[
https://issues.apache.org/jira/browse/DRILL-1736?page=com.atlassian.jira.plugin.system.issuetabpanels:comment-tabpanel&focusedCommentId=14226090#comment-14226090
]
Steven Phillips commented on DRILL-1736:
----------------------------------------
I am testing my fix using a text file:
100|[10, 1000]
101|[20, 1200]
and running this query:
with tmp as (select b, flatten(convert_from(c, 'json')) as f from (select
columns[0] as b, columns[1] as c from t))
select * from tmp where cast(tmp.f as int) = 10;
My patch fixes part of the problem, but there is another problem that I did not
address. With my changes, this is new error:
org.apache.drill.exec.exception.SchemaChangeException: Failure while trying to
materialize incoming schema. Errors:
Error in expression at index -1. Error: Only ProjectRecordBatch could have
complex writer function. You are using complex writer function convert_fromJSON
in a non-project operation!. Full expression: --UNKNOWN EXPRESSION--.

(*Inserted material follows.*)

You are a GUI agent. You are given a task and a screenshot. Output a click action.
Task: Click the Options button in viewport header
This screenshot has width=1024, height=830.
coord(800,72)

Error in expression at index -1. Error: Missing function implementation:
[flatten(LATE-OPTIONAL)]. Full expression: --UNKNOWN EXPRESSION--..
at
org.apache.drill.exec.physical.impl.filter.FilterRecordBatch.generateSV2Filterer(FilterRecordBatch.java:197)
~[drill-java-exec-0.7.0-incubating-SNAPSHOT-rebuffed.jar:0.7.0-incubating-SNAPSHOT]
at
org.apache.drill.exec.physical.impl.filter.FilterRecordBatch.setupNewSchema(FilterRecordBatch.java:117)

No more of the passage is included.